Consultation on the Implementation of Global Minimum Tax and Hong Kong Minimum Top-up Tax

19 March 2024

Mr Stephen Lo 
Principal Assistant Secretary for Financial Services & the Treasury (Treasury)(R2)
Financial Services and the Treasury Bureau
24/F, Central Government Offices
2 Tim Mei Avenue, Tamar 
Hong Kong         

Dear Mr Lo,

Consultation on the Implementation of Global Minimum Tax and Hong Kong Minimum Top-up Tax


The Hong Kong General Chamber of Commerce welcomes the opportunity to respond to the captioned consultation. 

In an increasingly complex business landscape, the Chamber strongly advocates for greater collaboration with the international community in enhancing tax transparency and combating tax evasion amid the growing digitalisation of the economy.

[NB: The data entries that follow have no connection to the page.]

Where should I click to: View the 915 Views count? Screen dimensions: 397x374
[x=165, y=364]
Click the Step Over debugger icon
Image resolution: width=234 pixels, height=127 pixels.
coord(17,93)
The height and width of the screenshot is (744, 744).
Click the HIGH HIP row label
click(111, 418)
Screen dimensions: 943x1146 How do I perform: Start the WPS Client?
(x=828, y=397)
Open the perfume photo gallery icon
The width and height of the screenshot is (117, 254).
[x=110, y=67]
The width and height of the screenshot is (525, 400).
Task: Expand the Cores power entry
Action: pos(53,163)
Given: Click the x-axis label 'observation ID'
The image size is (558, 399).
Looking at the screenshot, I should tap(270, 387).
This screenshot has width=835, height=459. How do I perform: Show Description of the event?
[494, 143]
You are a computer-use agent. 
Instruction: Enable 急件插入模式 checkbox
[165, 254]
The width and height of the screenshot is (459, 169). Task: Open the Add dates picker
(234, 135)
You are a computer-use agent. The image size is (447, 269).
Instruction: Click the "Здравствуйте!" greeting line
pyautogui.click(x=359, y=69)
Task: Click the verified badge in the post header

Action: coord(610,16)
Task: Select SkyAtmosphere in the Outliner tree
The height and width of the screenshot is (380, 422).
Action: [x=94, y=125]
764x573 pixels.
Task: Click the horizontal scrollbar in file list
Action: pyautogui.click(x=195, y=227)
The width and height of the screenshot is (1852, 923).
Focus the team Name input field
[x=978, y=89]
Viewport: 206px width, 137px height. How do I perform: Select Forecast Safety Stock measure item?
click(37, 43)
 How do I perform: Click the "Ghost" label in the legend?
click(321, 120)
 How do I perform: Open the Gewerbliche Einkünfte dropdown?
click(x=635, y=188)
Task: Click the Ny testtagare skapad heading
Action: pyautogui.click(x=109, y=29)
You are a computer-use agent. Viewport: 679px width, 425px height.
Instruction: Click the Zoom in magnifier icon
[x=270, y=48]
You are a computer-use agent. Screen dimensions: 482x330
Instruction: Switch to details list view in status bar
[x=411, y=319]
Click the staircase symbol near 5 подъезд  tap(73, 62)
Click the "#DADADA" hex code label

We welcome and support the Government’s initiatives to safeguard Hong Kong’s competitive edge as an international financial centre by maintaining a simple, certain, and low tax regime. 

Moreover, with the imminent implementation of the GloBE rules and the complexity they entail, we respectfully urge the Government to provide comprehensive guidance on all facets of the new rules to assist businesses in their compliance efforts.

We hope you will find our comments useful.

Yours sincerely, 

Patrick Yeung 
CEO

Encl.



Consultation Paper by Financial Services and the Treasury Bureau and Inland Revenue Department 
“Implementation of Global Minimum Tax and Hong Kong Minimum Top-Up Tax” (December 2023)

Submission by The Hong Kong General Chamber of Commerce (“HKGCC”)


Introduction

HKGCC welcomes this opportunity to respond to the above consultation paper (“CP”). We set out first our general comments on the proposals contained in the CP, then our answers to the specific consultation questions.

General Comments

We support the Government’s stated guiding principles in implementing the global minimum tax and Hong Kong minimum top-up tax. In particular, we agree that this should include “upholding Hong Kong’s simple, certain and low tax regime” and “minimising the compliance burden of in-scope MNE groups” 1.  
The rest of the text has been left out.